Yulin Dog Meat Festival, China

Most slaughter operations have closed in the past two months because of restrictions on moving dogs across provincial borders.

China’s top legislative committee on Monday also passed new legislation to ban all trade and consumption of wild animals.

Beijing is yet to revise its wild animal protection law, but the passage of the proposal was “essential” and “urgent” in helping the country win its war against the epidemic, wrote state newspaper People’s Daily.

The exact source of the novel coronavirus, known as COVID-19, remains unconfirmed.

Scientists speculate that it originated in bats, snakes, pangolins, or some other animal.

WHEN THIS NEWS OF THE VIRUS BEGINNING IN ANIMALS CONSUMED IN CHINA FIRST MADE HEADLINES, SOME THREW THEIR PETS FROM HIGH-RISE TOWERS AND WINDOWS TO THEIR DEATH.

THE GOVERNMENT BEGAN BEATING STRAYS TO DEATH ON THE STREETS AND BURYING ROUNDED-UP STRAYS ALIVE, SAYS A PETITION TO END THE KILLINGS.

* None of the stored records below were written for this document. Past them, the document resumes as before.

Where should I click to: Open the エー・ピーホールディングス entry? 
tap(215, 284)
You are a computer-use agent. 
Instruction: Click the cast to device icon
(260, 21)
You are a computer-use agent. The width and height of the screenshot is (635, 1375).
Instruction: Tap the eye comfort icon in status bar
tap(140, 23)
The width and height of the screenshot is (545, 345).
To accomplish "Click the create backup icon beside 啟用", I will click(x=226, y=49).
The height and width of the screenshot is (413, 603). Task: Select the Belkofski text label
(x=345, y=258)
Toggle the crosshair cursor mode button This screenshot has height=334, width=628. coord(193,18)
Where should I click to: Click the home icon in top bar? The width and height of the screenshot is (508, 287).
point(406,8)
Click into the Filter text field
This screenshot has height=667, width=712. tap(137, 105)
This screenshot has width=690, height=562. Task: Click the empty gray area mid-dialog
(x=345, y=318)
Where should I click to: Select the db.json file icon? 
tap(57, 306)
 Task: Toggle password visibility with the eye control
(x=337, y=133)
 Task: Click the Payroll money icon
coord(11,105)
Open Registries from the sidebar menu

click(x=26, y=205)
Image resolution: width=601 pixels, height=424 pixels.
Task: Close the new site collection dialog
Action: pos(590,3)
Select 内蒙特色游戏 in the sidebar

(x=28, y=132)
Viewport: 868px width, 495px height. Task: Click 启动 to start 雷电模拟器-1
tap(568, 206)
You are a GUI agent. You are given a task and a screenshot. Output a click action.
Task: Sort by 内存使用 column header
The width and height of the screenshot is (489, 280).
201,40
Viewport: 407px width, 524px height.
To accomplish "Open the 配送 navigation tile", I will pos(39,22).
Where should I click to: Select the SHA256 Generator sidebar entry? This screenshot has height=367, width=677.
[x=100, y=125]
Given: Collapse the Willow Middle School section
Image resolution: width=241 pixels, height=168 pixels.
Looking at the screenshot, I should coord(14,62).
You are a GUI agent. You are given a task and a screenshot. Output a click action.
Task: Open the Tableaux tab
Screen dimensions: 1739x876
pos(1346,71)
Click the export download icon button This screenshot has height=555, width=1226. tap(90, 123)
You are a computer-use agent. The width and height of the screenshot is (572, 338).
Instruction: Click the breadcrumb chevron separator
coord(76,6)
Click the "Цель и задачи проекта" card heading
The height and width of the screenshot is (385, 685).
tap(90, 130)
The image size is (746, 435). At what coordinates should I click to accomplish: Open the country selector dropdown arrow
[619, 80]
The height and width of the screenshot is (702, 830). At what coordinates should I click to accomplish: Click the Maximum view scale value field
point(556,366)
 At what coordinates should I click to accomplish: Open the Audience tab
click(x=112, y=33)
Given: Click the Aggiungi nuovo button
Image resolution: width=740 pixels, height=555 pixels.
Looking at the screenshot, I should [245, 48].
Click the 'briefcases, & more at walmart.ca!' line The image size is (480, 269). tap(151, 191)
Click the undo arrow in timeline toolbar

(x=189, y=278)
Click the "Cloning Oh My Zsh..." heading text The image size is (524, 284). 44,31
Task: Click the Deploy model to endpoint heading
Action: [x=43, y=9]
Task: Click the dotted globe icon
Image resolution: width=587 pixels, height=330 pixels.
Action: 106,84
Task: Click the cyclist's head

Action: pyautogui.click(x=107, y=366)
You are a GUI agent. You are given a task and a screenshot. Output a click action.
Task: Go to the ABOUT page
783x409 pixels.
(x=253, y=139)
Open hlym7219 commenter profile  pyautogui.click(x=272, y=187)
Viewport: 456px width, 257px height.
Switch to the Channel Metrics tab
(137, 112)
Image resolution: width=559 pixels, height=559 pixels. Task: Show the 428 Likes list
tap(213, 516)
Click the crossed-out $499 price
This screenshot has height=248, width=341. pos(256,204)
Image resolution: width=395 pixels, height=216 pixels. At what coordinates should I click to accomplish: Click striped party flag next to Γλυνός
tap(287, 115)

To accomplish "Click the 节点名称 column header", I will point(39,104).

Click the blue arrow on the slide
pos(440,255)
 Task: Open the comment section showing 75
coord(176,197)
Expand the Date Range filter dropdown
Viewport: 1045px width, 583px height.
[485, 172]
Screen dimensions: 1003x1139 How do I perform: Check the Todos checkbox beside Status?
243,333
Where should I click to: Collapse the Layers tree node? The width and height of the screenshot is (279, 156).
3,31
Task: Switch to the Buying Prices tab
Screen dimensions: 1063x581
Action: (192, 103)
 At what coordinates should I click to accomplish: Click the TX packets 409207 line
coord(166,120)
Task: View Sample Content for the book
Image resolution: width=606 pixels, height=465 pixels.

MAYBE THE INHUMANITY OF SO MANY IN CHINA (JAPAN AND MANY MIDDLE EASTERN AND AFRICAN NATIONS) WHO "RITUALLY" TORTURE, MAIM, BLIND, DRAIN OF BLOOD WHILE ALIVECRUSH WHILE ALIVE, DISMEMBER AND EAT ALIVE  OR COOK ALIVE SO MANY ANIMALS SENSELESSLY HAS CAUGHT UP TO THOSE WHO ARE INHUMANE?

THAT THEIR UNFOUNDED SUPERSTITIONS AND ABJECT, UNBRIDLED CRUELTY MAY HAVE CAUSED THE REST OF THE WORLD TO ENDURE A PANDEMIC SHOULD BE PUNISHABLE BY INTERNATIONAL LAW.

NO NATION'S FOOD FETISHES SHOULD ENDANGER THE ENTIRE PLANET!

ALL LIFE HAS VALUE FAR BEYOND ANY CULTURE'S SADISTIC FOOD CRAVINGS.